Efficient Document Embeddings via Self-Contrastive Bregman Divergence Learning
Daniel Saggau, Mina Rezaei, Bernd Bischl, Ilias Chalkidis
TL;DR
This paper tackles the challenge of producing high-quality embeddings for long documents by combining a domain-adapted Longformer encoder with self-supervised contrastive learning (SimCSE) and augmenting the model with an ensemble of subnetworks trained via functional Bregman divergence. The proposed L_Total objective fuses the standard contrastive loss with a divergence-based regularizer to encourage diverse, non-redundant representations, yielding improved performance in linear evaluation on three long-document datasets from legal and biomedical domains. Empirical results show gains over baselines, with strong efficiency benefits (2–8x faster training) and notable improvements in few-shot settings, while reducing the risk of representation collapse. The approach suggests a practical path toward efficient, high-quality long-document embeddings suitable for IR and downstream classification tasks in real-world systems.
Abstract
Learning quality document embeddings is a fundamental problem in natural language processing (NLP), information retrieval (IR), recommendation systems, and search engines.
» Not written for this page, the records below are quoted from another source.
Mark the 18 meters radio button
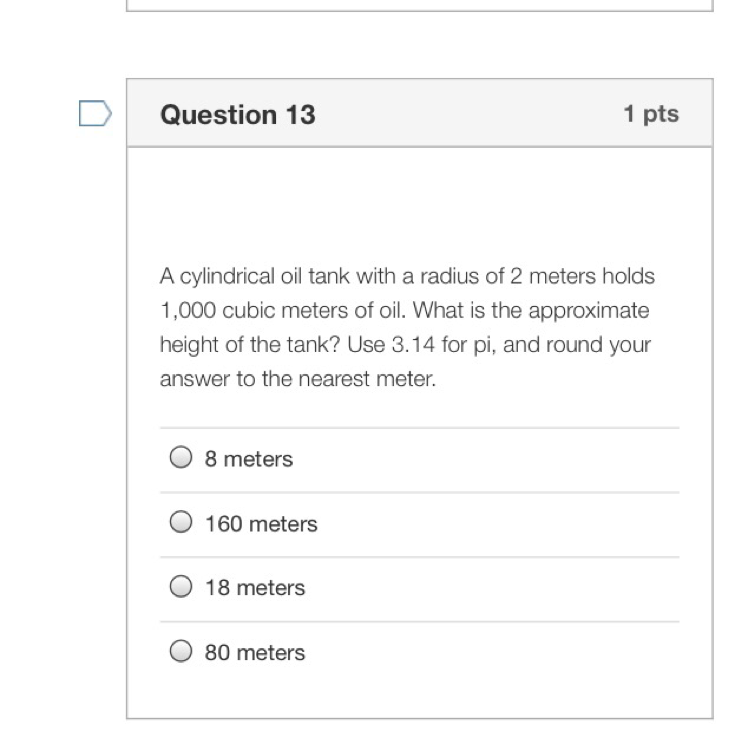Image resolution: width=748 pixels, height=750 pixels. pos(180,587)
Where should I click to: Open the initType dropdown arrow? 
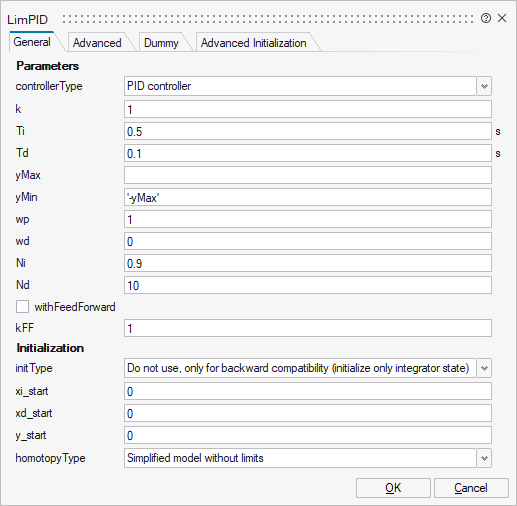[484, 368]
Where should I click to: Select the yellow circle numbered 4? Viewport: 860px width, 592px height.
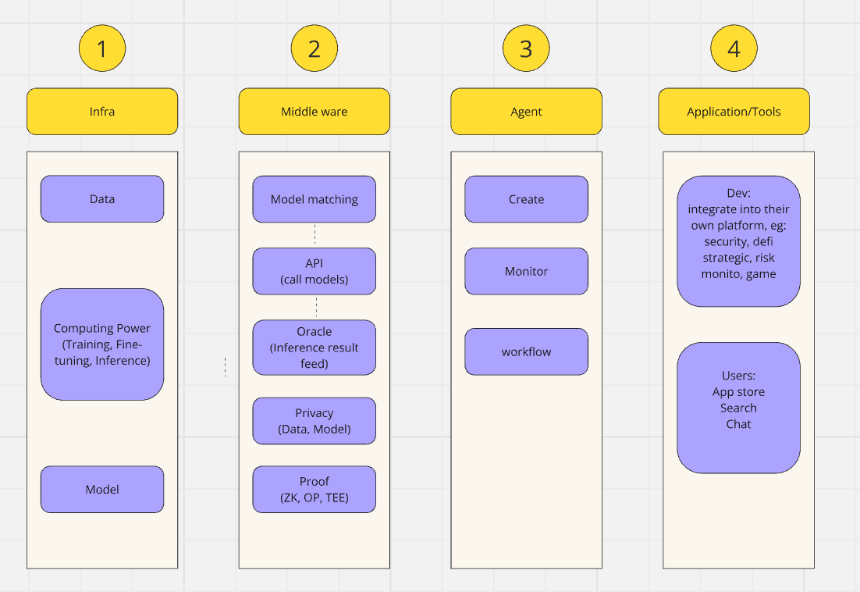point(734,48)
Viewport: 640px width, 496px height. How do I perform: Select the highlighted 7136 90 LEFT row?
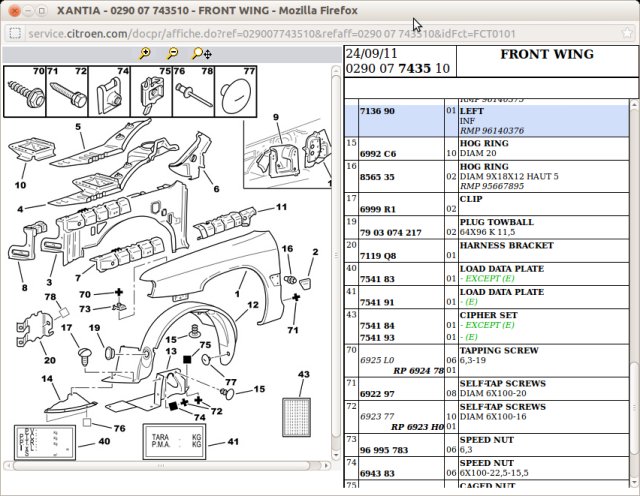point(487,121)
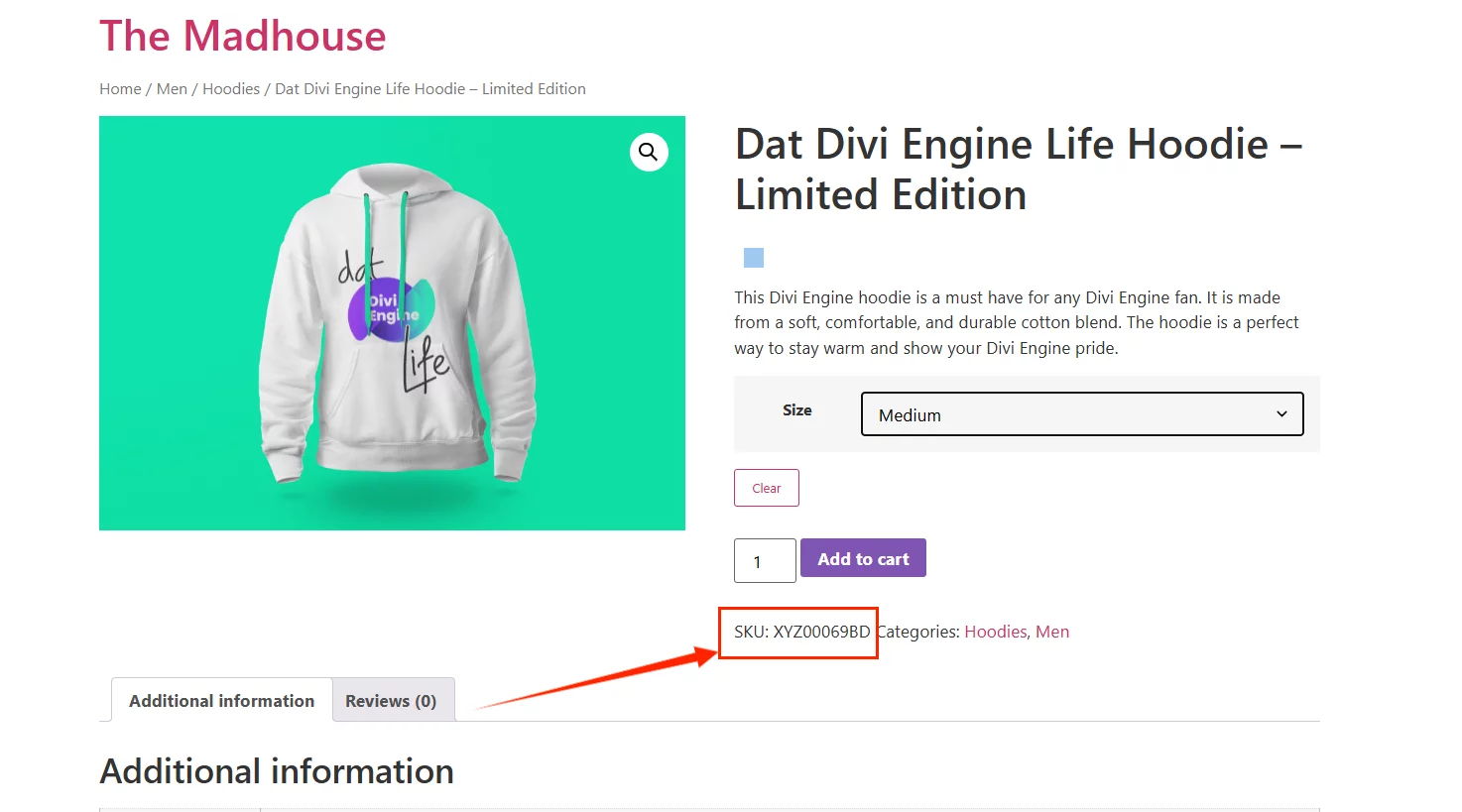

Despite recent advances in the development of transformer-based models that produce sentence embeddings with self-contrastive learning, the encoding of long documents (Ks of words) is still challenging with respect to both efficiency and quality considerations. Therefore, we train Longfomer-based document encoders using a state-of-the-art unsupervised contrastive learning method (SimCSE). Further on, we complement the baseline method -- siamese neural network -- with additional convex neural networks based on functional Bregman divergence aiming to enhance the quality of the output document representations. We show that overall the combination of a self-contrastive siamese network and our proposed neural Bregman network outperforms the baselines in two linear classification settings on three long document topic classification tasks from the legal and biomedical domains.